» YOUR TASK: Show every line of the listing below that contains the string "Click". Case matters.

» PROVIDED DATA:

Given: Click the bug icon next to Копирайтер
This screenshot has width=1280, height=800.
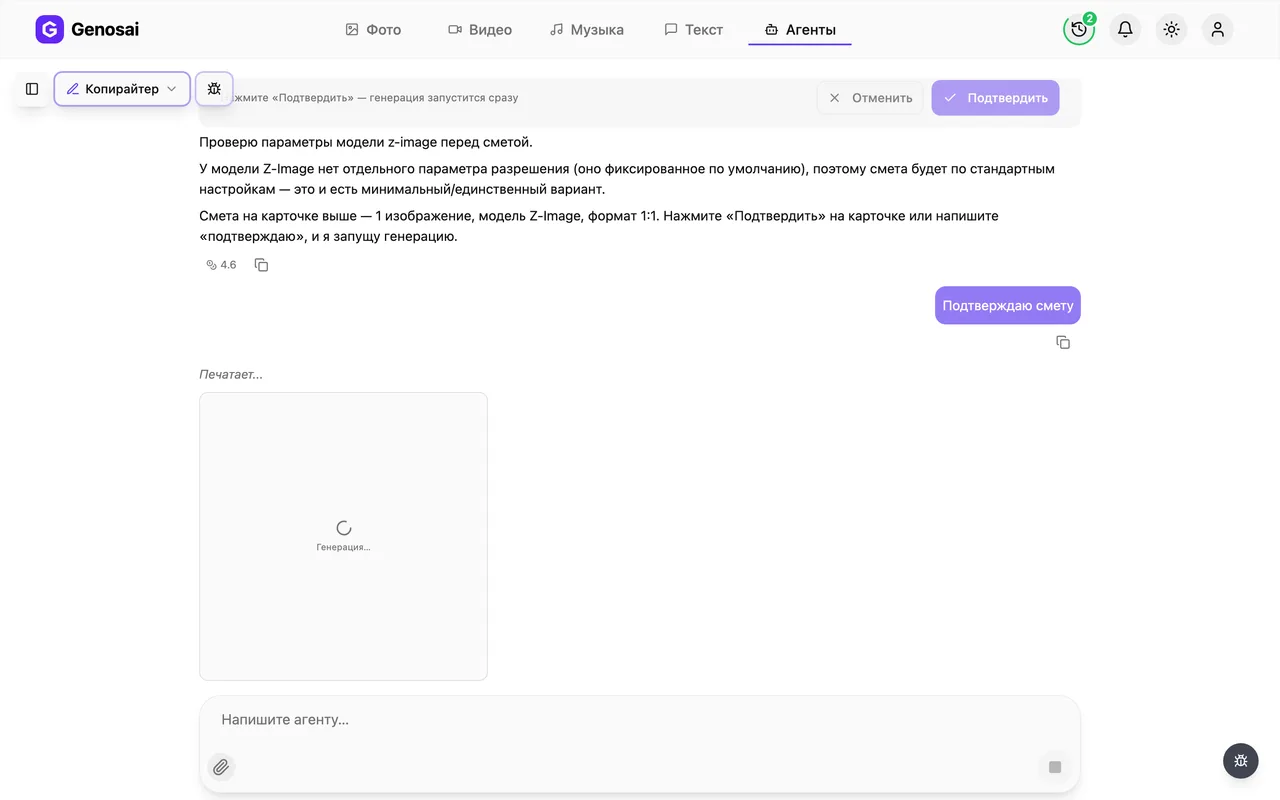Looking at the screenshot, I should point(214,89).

* * *

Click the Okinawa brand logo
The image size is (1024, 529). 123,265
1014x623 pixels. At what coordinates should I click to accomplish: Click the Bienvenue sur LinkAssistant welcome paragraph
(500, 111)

» SOLUTION TO THE PROBLEM:
Given: Click the bug icon next to Копирайтер
Click the Okinawa brand logo
1014x623 pixels. At what coordinates should I click to accomplish: Click the Bienvenue sur LinkAssistant welcome paragraph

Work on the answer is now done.